Finn now has two days in the field (today and tomorrow) I will lunge on Saturday and saddle on Sunday.

Irene is a fascinating person, she works with top horses all over the country. Eventer Lenamore one example! Yet she loves nothing more than sleeping in a haunted house looking for ghosts. Add to that her 5ft2″ stature and broad Glasgow accent (imagine the Crankies, Janette, Scottish comedy legend) then you get a rather un-horsey looking person lol But never a truer word than don’t judge a book by its cover. She’s extremely professional and one of the nicest people Ive ever met!

Finlay is to have a follow up in two weeks time. On reflection I believe the months spent at the pervious yard compounded this hidden problem. The anxiety and stress increased the tension in his muscles leading to a sore Finnie.  x

‘Could It be Magic…?’

So the song goes…. For the older reader that would be Barry Manilo or more recently ( I say recently that would be 1993) Take That.

That song comes to mind for a few reasons tonight.

As some of you know I have a chronic pain condition called IC and over that last four years it was become increasingly worse. After a conversation with a friend who lives in the US I decided to try magnet therapy.

I have no idea if this will work but Ive been wearing my silver horseshoe (of course) magnet bracelet for a week and I definitely have less pain!! Of course this is not a clinical test there could be other reasons. But if this continues I will be delighted!!

Another little piece of magic last week, an old friend came back into my life. This person has been part of my life on and off since high school and having both been through some very difficult years with other people we finally put out cards on the table and decided to take a chance. I was asked ‘are we making the same mistake’ I answered no, because after 15 years apart we are different people. Our, at times, traumatic experiences at the hands of others, have made us better people.  Be brave I said, take a chance at happiness.

Of course nothing is ever simple and the miles separate us but a visit next week is much anticipated!

Could it be magic? Well I feel I have been blessed with a little magic!  I feel loved x

Equines : And Other Animals

Our family has always had pets of one variety or another.
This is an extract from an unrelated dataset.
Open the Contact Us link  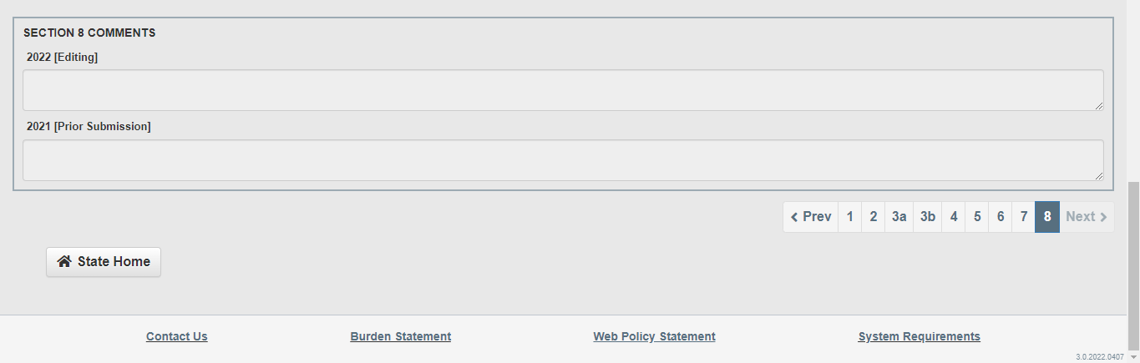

To this day I couldn’t be without my dogs.

Our first family dog was Kimmie a Heinz 57 and she was the loveliest kindest most intelligent dog I ever knew. My love of dogs started with her. Our second was Meg, the super intelligent boarder collie, beautiful brown and white long haired coat. By the end of the 70’s we had a Tory Government and been through various budgies and gold fish. None lasted very long apart from Mrs Thatcher of course although one cat out lived Maggie’s reign. He was acquired when we moved into a rented farmhouse. Seemingly the previous tenants did a moon light flit and the cat got left behind. The Grey and White cat lived for 14 years, we never knew his real age.

Horses are a huge part of my life, the non judgemental, unconditional love has been a constant when the human version has been absent. As a child I turned to horses to feel loved, to find confidence in myself and to feel worthwhile. I still do this to this day.

As I write there is one dog snuggled beside me on the chair, she is Pippa a 1 year old Jack Russell. Such a pretty tri colour, with a beautiful face. She is a source of comfort. Her adoring eyes, well probably cupboard love but she makes me smile. The other dog is snoring loudly on the sofa.

During 2002/2003 I found myself going through a particularly difficult time in my life. My horse then was Intan, a 16.2hh Thoroughbred. I cried into his warm neck many times. He always stood perfectly still, never moved a muscle until Id gathered myself together. He was my rock. My lovely boy is still going strong with is current owner, who will keep him until his last day and that was the only reason I sold her to him.

And now Finlay is my therapy. Finlay the big, silly sod he is at times, looks after me. I rarely feel confident apart from when riding him. I know Im good at it. I think my need to compete is to validate that. To show everyone I can do something right in my life. I don’t know why I feel I need to prove myself, well maybe I do but that conversation is for a therapist of the human variety.